GOAL:
Scale the items from the line containing "This screenshot has width=1318, height=741." through the end of the items, rewriting each of those lines in full with requests included. Multiply every coordinate in the answers by 1.2 and round to whole numbers, with halves rounded up.

PROVIDED RECORDS:
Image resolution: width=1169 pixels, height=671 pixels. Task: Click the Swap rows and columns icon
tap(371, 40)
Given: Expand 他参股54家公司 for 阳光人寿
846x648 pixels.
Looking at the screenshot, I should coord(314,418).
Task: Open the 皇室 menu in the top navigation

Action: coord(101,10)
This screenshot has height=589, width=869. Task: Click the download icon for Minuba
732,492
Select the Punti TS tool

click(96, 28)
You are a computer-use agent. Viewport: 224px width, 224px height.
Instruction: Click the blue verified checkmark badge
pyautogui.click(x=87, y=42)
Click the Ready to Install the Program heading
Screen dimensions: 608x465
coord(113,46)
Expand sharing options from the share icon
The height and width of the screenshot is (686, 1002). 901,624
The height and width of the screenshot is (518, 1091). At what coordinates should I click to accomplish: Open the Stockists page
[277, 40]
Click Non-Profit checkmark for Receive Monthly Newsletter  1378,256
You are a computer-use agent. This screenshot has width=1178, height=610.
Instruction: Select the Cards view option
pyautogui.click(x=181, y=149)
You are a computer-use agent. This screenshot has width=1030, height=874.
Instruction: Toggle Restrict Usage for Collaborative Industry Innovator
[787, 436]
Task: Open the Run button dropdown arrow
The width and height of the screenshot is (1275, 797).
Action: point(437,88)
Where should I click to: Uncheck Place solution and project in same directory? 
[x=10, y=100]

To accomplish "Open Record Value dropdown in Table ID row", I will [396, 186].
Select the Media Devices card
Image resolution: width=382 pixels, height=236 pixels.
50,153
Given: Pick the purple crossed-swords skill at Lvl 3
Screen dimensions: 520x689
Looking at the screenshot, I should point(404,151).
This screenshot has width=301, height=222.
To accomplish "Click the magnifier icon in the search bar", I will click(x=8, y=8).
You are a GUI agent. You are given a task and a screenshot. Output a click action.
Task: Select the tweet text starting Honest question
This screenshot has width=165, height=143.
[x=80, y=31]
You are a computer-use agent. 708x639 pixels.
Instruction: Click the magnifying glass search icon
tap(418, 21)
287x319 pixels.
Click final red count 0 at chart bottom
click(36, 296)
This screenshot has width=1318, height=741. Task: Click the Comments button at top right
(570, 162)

EXERCISE ANSWER:
This screenshot has width=1318, height=741. Task: Click the Comments button at top right
(684, 194)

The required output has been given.